ResidentMario / urban-physiology-old

Urban Physiology project metarepository (old; see urban-physiology-toolkit for more up-to-date code).
0 stars 0 forks source link

Socrata portal pages do not load quickly enough under load to for the table glossarizer to be effective #7

Open ResidentMario opened 7 years ago

ResidentMario commented 7 years ago

To get information on the number of rows and columns in a Socrata portal table more easily, early on I turned to scraping that information off of the portal UI.

The problem: after 20 or 50 or 100 or so table pages scraped this way, the scrape process starts to break down.

The reasons are twofold. First of all, I've not succeeded in implementing a wait condition in selenium that knows how to wait exactly long enough for the page row and column count elements to be loaded. The tricky bit is that it is in a metadata-pair class, but there are many such classes on the page (always two, but possibly more). I don't know how long to wait during page loadtime (necessary in the first place because this is all in AJAX) because I don't know which of these individual elements thus classed to wait for, or how many of them are even on the page.

So I wrote a little time.sleep poller to do the wait...but that doesn't seem to work that great either. I think the second problem is that Socrata is rate-limiting page requests. I even went as far as implementing a 10-second-max wait time, but it wasn't enough...

I will need to look again whether or not I can implement a better wait condition, and if not, perhaps look into some other approach. As it stands, getting the entire catalog loaded requires running this multiple times, not ideal.
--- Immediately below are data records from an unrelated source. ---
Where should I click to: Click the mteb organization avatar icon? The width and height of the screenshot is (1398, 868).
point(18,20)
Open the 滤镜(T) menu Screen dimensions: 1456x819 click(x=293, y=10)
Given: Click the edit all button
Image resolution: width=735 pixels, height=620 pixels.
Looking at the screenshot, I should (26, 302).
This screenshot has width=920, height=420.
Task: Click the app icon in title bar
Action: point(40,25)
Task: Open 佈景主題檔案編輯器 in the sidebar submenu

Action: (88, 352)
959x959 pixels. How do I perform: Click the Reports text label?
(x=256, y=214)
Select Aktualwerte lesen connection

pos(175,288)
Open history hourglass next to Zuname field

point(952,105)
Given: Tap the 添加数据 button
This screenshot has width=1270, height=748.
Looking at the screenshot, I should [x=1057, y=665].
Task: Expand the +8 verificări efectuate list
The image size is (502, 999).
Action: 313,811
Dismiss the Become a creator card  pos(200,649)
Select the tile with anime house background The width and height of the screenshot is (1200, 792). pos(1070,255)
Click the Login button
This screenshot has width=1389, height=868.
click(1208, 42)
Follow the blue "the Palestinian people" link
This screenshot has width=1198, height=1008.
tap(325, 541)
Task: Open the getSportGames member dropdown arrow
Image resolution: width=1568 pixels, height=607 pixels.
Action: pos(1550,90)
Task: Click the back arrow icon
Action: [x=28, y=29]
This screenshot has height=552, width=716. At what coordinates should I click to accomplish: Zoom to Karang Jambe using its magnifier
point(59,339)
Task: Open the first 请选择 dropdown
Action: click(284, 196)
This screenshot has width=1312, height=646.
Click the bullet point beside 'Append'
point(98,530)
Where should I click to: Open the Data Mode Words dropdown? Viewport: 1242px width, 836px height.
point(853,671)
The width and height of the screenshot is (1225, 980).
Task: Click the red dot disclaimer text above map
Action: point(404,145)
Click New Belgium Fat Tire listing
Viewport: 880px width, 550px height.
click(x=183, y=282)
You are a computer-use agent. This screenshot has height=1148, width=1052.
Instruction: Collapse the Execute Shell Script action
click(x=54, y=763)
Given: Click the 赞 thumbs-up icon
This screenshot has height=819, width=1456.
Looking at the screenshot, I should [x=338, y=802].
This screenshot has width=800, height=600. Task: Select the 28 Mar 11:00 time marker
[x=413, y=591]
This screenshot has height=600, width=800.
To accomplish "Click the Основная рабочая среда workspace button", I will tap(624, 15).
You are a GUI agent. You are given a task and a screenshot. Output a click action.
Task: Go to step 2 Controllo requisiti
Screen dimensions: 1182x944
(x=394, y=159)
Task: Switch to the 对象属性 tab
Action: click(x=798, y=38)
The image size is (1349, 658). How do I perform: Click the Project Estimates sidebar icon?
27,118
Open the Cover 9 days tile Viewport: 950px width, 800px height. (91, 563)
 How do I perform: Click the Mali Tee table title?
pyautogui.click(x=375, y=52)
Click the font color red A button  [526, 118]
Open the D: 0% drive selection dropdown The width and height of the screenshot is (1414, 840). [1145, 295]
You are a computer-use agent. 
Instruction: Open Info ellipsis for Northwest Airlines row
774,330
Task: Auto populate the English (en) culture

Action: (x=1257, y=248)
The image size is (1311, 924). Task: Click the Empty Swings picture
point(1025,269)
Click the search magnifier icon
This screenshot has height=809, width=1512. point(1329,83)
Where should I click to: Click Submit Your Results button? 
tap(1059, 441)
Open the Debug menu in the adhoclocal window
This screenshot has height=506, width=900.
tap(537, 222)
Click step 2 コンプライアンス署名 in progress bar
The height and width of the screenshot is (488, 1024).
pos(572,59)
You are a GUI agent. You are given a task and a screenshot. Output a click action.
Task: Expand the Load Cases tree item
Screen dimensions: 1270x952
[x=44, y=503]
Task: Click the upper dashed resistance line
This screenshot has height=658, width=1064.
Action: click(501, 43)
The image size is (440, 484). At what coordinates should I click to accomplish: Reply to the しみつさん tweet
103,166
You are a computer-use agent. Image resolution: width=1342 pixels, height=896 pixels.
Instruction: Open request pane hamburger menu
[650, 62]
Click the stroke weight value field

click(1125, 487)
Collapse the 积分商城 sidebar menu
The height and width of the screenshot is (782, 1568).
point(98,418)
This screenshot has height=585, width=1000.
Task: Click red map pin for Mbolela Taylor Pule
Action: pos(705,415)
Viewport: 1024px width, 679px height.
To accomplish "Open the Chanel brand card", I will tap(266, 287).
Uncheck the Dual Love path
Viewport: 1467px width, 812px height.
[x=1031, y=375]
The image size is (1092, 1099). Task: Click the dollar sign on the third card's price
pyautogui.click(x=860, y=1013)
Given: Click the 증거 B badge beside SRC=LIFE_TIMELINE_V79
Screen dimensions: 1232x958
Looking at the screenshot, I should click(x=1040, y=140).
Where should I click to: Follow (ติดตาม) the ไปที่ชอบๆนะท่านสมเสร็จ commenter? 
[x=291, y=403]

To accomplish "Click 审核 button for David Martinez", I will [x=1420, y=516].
ResidentMario commented 7 years ago

After some more experimentation rate-limiting might not be the problem after all. It's really just all transient network issues; CKAN seems to have the same thing going on.

The solution, insofar as there is one, is to run the script several times. Since the results are cached, subsequent runs will only touch jobs that were not not previously processed, and hopefully get more of them done.